- Work order: Provide the number of lines below containing the word "header", without any other words.

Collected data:
━━━━━━━━━━
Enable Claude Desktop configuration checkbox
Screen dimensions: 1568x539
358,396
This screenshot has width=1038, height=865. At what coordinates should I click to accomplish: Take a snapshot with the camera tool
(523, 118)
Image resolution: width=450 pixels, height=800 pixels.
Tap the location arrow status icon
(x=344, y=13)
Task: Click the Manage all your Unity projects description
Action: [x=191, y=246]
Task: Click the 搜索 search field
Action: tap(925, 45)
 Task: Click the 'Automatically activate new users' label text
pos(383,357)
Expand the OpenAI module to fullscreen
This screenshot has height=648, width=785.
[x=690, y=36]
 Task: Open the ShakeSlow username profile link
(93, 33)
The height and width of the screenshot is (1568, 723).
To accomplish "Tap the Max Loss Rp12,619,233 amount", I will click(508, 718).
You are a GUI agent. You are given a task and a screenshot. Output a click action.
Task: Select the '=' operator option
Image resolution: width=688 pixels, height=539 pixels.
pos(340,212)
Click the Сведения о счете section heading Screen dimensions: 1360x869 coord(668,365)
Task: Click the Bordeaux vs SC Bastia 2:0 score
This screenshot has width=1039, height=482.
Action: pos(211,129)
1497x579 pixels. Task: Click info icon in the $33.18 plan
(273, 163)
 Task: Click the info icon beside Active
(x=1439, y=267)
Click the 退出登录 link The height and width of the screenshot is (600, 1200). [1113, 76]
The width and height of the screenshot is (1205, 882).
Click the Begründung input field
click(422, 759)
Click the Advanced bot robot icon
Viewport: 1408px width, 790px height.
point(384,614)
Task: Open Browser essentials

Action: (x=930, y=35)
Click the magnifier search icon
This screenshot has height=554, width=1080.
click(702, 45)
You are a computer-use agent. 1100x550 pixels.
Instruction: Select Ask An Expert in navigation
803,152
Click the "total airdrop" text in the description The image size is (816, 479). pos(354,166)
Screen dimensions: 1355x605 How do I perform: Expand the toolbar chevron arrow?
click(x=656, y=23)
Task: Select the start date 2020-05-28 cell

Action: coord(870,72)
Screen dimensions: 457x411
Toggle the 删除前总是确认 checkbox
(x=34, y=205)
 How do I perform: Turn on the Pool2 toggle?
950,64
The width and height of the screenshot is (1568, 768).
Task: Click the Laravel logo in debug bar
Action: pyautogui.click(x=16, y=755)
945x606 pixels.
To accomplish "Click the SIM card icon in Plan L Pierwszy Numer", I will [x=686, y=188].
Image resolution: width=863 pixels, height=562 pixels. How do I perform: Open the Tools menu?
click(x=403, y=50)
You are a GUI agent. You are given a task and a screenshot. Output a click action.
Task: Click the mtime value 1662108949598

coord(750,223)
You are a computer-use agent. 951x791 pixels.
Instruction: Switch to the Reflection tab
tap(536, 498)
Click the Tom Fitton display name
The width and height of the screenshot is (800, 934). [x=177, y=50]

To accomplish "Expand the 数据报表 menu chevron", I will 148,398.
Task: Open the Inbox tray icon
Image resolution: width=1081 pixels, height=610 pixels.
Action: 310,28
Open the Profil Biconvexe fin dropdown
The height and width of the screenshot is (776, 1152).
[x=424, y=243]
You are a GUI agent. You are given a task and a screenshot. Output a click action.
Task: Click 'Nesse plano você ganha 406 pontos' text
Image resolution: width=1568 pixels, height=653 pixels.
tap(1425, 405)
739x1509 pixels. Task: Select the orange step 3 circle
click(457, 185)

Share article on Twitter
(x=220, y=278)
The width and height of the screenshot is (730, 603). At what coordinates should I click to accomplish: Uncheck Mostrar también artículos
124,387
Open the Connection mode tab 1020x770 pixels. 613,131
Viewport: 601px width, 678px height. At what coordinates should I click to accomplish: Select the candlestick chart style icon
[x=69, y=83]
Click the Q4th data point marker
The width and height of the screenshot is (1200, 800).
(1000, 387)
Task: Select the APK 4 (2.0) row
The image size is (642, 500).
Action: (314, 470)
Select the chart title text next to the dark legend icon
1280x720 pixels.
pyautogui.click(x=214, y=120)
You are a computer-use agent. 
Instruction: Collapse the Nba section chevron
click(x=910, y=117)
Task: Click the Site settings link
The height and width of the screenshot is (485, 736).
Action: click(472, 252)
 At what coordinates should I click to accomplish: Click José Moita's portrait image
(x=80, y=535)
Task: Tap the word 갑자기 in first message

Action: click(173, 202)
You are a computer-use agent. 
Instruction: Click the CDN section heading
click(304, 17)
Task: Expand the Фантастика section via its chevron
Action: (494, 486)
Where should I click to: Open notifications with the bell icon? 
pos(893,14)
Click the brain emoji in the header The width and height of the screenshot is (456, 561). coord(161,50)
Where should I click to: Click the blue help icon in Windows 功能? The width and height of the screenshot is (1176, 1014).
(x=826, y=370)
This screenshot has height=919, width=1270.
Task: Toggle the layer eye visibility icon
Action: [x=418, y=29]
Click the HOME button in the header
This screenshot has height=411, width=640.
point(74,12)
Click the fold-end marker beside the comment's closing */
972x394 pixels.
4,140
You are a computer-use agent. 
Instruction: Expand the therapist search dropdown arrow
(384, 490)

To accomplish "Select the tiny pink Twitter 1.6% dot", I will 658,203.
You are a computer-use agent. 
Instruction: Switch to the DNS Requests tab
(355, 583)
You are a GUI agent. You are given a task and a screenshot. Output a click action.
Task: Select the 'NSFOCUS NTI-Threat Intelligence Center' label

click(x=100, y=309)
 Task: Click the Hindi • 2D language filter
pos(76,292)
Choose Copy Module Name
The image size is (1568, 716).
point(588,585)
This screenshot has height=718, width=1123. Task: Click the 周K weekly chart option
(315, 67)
━━━━━━━━━━
- Solved problem: 2